That is a very nice place you live.  My Dad is from New Bedford and I've been there a time or two.  We'd take the Nantucket? Ferry island hopping. When I was a kid I used to dig in West Barnstable on vacations.  There is a forum member "Just Dig It" from New Bedford maybe he'd be willing to take you digging.  Most sandborn maps don't show the privys alot, but using the property lines they will give you an idea of where to search.  Along the back property lines and the corners would be the place to start but there are no set rules.  When you are out searching look for anything unusual sticking out of the ground, especially things like metal bands, old buckets, milk cans or granite wear pieces.  Good luck, keep at it and you WILL eventually find bottles.


----------



## lexdigger (Feb 20, 2008)

As far as the probe goes I'd say definatly get one! That's really the only way to go when your searching for privies and cisterns. Sometimes there may be a depression in the ground, but usually you wouldn't even know it was there untill you dig it. You definatly want to start out in the Downtown area that the Sanborn maps you talked about show. Even if a house down there has a tiny backyard, try to get permission. The fact is that the smaller yards can actually be better for finding pits because they had less options as to where to put them. I always start in the back corners and work my way around the property lines from there. The only way to really find out what it's like in your area is to get out and do it. Get a probe, find a pit, and dig it up. Don't let people tell you it's all been dug or there isn't anything in privies there untill you've seen it with your own two eyes. The town I'm in was dug up Years ago and besides that there isn't Anything good here anyways... get my drift? LOL Get a probe and you will double or triple your chances at finding old dumps to. You can only tell so much from looking at the top of the ground, you really need to be able to feel inside the ground a good four to six feet to know for sure if you've got something good to dig. Just keep after it and you will find what you're looking for.  Chris


----------



## Digs_in_MD (Feb 21, 2008)

As a complete newbie, my comments should be taken with a pillar of salt.  That being said:

 Try looking down - topographically, where refuse might have tumbled towards water or large/very old trees.  

 If you have a metal detector, remember that beeps may indicate other goodies.

 Widen your search on yours days off , widen your search as much as your car can handle - fieldtrips can be so much fun when in pursuit of a dream.

 If you have a local buddy, engage them in your interest.  Additional input is valuable even if from the most unlikely sources.

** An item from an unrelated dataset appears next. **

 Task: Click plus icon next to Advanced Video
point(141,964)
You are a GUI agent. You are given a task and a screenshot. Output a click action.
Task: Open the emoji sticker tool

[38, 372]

 Stay faithful to this site, for my short-term impression is that there is much wisdom to be gained here.

 Best luck and regards, 
 Katie


----------



## glass man (Feb 21, 2008)

I am pretty sure I have a privy in my back yard ,that I am not able to dig ,because of health problems. PLEASE COME DIG IT FOR ME AND WE CAN COME TO AN AGREEMENT ON HOW TO DEVIDE THE LOOT!


----------



## citydigger (Feb 21, 2008)

This reply is in regard to plumbata.

 Well said man.


----------



## vll970 (Feb 21, 2008)

Where are you located? I am not sure if the message was for me or capsoda.


----------



## vll970 (Feb 21, 2008)

Hi all,
 I have a tiny collection so far and none of it is very rare but wanted to share it and maybe get some info on some of my bottles. I couldn't find anything on some of them.
 Here it is. Please, don't laugh.[&o]

http://www.kodakgallery.com/I.jsp?c=6fpafloc.4dmuibsw&x=0&h=1&y=-6z4d8g


----------



## tigue710 (Feb 21, 2008)

love that kidney demijohn!  We all start somewhere, thats nothing to laugh about...  Wait untill you have so many you dont know what to do with them, then you can laugh!


----------



## GuntherHess (Feb 21, 2008)

Quite a lot of variation in that collection. Great Demijohn.


----------



## Plumbata (Feb 21, 2008)

I would LOVE to know the story behind that 1938 nazi bottle. Did you pick it up randomly at a sale, or do you know any background to it? I have no idea what it was used for or how rare it is but it may be just as valuable as that pontied demijohn, perhaps moreso to collectors of relics from that enigmatic regime. The slogan at the bottom was their national anthem, I believe, so it must be a pretty rare piece of early propaganda, or something of the like. Is it an all-metal bottle? 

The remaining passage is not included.